Some debugging approaches:

Have you verified that sshd is actually running. e.g. ps aux|grep sshd and netstat -nltp|grep 22 (as root)

Assuming sshd is running we want to see the network traffic and what is happening in the server's sshd process and the client ssh process:

1. Can you ssh to the host from loclhost?

2. Turn up the ssh logging in /etc/ssh/sshd_config and check the logs.

3. tcpdump -i any tcp dst port 22 and src host <ssh_client_ip/host> on server host

4. tcpdump -i any tcp dst port 22 and dst host <ssh_server_ip/host> on client host

5. Attach strace -F -p <listening sshd process pid> to the listening instance of sshd on the server and see what is happening.

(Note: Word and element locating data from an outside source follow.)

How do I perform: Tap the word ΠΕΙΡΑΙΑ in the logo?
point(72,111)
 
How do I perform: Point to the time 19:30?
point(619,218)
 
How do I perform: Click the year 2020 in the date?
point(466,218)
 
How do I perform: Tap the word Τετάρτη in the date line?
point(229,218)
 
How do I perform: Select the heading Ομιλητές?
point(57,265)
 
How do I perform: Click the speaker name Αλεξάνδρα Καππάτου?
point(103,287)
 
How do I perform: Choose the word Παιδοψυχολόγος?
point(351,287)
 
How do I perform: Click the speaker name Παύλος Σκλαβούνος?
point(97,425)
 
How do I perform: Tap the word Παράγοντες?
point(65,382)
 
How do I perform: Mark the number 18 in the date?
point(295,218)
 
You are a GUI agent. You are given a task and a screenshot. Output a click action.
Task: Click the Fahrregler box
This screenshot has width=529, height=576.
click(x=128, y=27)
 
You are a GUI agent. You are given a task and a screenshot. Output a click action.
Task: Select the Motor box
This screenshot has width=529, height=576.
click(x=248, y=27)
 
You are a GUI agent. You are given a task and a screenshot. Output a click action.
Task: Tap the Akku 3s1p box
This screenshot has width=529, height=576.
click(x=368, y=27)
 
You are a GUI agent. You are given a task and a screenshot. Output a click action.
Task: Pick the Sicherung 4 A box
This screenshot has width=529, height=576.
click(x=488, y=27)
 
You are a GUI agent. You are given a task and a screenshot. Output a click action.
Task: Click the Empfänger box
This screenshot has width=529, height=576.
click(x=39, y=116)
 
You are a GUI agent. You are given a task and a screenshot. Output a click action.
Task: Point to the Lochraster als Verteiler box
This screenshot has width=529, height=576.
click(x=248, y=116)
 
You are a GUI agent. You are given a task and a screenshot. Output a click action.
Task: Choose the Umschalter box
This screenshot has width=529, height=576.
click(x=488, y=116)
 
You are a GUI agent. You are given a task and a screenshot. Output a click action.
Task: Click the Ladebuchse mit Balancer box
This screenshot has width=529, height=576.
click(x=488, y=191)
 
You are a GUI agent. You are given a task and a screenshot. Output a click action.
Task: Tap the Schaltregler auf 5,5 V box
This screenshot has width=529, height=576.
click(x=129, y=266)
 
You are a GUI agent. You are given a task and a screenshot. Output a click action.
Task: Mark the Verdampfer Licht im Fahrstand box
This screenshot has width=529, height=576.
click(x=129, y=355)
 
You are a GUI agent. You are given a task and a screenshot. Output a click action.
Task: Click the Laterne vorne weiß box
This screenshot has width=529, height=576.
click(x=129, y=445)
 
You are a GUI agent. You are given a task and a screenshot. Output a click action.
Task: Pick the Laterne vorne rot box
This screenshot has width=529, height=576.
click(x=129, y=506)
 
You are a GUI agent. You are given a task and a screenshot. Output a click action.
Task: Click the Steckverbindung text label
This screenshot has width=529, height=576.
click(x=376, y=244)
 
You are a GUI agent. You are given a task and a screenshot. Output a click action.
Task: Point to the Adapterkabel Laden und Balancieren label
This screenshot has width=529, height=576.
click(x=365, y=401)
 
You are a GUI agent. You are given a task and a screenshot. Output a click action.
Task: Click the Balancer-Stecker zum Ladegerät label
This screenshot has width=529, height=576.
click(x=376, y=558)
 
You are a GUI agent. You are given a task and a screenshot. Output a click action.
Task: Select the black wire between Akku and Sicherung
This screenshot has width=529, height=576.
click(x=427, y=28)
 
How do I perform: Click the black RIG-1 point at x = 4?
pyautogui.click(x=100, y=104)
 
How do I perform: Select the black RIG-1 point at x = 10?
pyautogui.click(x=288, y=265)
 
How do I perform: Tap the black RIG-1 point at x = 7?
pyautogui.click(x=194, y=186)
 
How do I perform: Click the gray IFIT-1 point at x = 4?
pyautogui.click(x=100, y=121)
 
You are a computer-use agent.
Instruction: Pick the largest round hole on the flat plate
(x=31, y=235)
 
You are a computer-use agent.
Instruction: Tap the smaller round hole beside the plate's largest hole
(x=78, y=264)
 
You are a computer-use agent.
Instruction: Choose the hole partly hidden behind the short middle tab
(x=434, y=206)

6. ssh into the server, running the client from strace, i.e. strace ssh <user>@<host> and see what is happening

Also stop the sshd service on the server and run the sshd daemon from the command line in debug mode. e.g.:

service sshd stop;pkill sshd

sshd -d3

or

service sshd stop;pkill sshd

strace sshd -d3.

The -d3 runs sshd with a high debug level and stops it detaching/forking. I.e. it will be the only instance running and the output should go to your terminal

You might also want to use the -oLogLevel=DEBUG on the client command line to make it noisier.

If you are using keys for auth check the dir that your keys are in e,g, ~/.ssh hace sufficiently private perms. e.g chown -R ${USERID}. .sshd; chmod -R 700 .sshd.